When you reach the line in the data below that contains "Merch (433, 136)", please start repeating lines exactly, and stop after the line that contains "Nhà đầu tư (947, 82)", repeating nothing else.
□ □ □ □ □ □ □
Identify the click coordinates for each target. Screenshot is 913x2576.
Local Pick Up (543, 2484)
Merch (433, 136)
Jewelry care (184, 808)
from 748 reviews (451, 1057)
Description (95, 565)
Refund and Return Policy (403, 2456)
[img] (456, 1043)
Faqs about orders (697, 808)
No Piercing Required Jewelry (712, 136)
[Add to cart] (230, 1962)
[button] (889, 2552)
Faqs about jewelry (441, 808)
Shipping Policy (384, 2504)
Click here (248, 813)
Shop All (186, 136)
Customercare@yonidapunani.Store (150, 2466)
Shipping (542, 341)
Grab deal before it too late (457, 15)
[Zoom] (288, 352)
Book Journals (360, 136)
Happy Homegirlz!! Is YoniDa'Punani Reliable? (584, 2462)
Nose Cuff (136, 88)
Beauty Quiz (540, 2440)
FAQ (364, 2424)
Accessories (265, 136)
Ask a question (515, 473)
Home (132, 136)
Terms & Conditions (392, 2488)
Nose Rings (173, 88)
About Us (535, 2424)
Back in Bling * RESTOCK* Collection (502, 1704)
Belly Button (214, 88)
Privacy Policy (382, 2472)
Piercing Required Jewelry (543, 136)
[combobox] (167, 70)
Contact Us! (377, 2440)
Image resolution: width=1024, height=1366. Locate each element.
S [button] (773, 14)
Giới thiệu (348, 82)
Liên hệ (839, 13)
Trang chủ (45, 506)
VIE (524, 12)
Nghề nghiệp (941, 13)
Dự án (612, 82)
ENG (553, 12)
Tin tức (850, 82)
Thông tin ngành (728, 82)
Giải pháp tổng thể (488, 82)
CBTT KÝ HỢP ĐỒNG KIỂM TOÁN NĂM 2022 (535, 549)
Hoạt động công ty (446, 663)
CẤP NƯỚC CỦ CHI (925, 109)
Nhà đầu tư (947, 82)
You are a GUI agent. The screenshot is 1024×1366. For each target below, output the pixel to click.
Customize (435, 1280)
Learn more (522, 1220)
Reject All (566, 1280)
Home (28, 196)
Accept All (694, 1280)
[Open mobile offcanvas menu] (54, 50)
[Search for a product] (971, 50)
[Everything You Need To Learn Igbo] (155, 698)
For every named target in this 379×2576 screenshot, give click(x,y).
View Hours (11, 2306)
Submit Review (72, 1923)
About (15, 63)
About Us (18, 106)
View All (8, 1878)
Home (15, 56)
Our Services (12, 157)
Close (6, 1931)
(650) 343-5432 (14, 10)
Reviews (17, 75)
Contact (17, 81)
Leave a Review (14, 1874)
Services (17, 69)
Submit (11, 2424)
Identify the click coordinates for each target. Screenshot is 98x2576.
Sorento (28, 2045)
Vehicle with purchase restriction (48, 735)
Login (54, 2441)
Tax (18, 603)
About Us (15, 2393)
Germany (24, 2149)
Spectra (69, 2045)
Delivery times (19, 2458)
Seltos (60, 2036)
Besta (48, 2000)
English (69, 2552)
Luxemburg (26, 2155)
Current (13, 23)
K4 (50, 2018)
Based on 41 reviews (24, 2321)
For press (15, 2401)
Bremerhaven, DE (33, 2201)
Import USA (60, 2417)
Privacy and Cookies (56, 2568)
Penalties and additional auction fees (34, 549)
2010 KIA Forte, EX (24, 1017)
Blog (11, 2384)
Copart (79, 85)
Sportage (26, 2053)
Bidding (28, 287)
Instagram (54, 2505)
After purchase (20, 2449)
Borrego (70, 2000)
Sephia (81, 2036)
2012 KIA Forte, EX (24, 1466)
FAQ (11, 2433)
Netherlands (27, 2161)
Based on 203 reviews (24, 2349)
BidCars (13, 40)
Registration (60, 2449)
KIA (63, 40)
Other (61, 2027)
□ □ □ □ □ □ □
COMPLETED EXERCISE:
Merch (433, 136)
Jewelry care (184, 808)
from 748 reviews (451, 1057)
Description (95, 565)
Refund and Return Policy (403, 2456)
[img] (456, 1043)
Faqs about orders (697, 808)
No Piercing Required Jewelry (712, 136)
[Add to cart] (230, 1962)
[button] (889, 2552)
Faqs about jewelry (441, 808)
Shipping Policy (384, 2504)
Click here (248, 813)
Shop All (186, 136)
Customercare@yonidapunani.Store (150, 2466)
Shipping (542, 341)
Grab deal before it too late (457, 15)
[Zoom] (288, 352)
Book Journals (360, 136)
Happy Homegirlz!! Is YoniDa'Punani Reliable? (584, 2462)
Nose Cuff (136, 88)
Beauty Quiz (540, 2440)
FAQ (364, 2424)
Accessories (265, 136)
Ask a question (515, 473)
Home (132, 136)
Terms & Conditions (392, 2488)
Nose Rings (173, 88)
About Us (535, 2424)
Back in Bling * RESTOCK* Collection (502, 1704)
Belly Button (214, 88)
Privacy Policy (382, 2472)
Piercing Required Jewelry (543, 136)
[combobox] (167, 70)
Contact Us! (377, 2440)
Image resolution: width=1024, height=1366. Locate each element.
S [button] (773, 14)
Giới thiệu (348, 82)
Liên hệ (839, 13)
Trang chủ (45, 506)
VIE (524, 12)
Nghề nghiệp (941, 13)
Dự án (612, 82)
ENG (553, 12)
Tin tức (850, 82)
Thông tin ngành (728, 82)
Giải pháp tổng thể (488, 82)
CBTT KÝ HỢP ĐỒNG KIỂM TOÁN NĂM 2022 (535, 549)
Hoạt động công ty (446, 663)
CẤP NƯỚC CỦ CHI (925, 109)
Nhà đầu tư (947, 82)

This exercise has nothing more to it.